_PROBLEM TO SOLVE_. In the entries below, every line with the string "sidebar" is to be reported.

_RECORDS FOR PROCESSING_.

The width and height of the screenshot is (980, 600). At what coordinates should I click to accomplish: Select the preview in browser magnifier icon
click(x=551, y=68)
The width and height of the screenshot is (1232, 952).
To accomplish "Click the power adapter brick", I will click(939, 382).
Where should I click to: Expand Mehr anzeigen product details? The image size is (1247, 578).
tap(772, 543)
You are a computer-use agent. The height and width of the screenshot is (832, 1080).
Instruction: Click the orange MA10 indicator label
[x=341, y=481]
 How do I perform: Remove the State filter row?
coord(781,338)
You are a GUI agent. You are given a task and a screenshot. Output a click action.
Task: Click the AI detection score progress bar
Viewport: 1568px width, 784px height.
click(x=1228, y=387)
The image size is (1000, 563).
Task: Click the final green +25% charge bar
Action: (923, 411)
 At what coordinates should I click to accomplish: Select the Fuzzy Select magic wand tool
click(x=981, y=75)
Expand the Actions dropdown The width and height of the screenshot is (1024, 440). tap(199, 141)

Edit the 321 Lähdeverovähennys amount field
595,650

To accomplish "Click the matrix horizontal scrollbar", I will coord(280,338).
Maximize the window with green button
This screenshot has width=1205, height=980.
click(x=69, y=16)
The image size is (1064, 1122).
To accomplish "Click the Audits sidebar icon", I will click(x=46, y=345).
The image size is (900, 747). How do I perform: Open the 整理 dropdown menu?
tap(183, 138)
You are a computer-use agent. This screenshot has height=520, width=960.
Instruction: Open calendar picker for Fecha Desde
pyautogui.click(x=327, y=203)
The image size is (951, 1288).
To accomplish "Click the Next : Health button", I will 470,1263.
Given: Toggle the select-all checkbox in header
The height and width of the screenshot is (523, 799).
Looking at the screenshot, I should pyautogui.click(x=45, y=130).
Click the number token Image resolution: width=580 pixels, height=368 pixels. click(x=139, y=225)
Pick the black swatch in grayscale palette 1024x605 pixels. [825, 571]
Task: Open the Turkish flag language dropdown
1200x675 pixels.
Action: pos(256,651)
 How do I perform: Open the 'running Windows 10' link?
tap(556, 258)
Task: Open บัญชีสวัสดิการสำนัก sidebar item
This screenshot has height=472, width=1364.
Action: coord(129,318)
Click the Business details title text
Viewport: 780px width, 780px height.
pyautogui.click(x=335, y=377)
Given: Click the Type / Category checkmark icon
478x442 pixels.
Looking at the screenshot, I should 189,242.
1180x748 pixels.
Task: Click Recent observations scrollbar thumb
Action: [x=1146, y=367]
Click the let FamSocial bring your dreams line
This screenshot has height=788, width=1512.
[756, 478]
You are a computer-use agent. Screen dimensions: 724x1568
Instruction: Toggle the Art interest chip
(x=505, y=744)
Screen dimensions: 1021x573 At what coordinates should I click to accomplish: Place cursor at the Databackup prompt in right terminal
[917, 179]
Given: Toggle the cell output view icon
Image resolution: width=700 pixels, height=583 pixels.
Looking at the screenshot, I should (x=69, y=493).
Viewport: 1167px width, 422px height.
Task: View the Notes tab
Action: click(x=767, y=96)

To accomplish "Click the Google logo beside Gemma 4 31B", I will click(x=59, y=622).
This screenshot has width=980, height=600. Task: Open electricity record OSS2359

_SOLUTION TO THE PROBLEM_.
To accomplish "Click the Audits sidebar icon", I will click(x=46, y=345).
Task: Open บัญชีสวัสดิการสำนัก sidebar item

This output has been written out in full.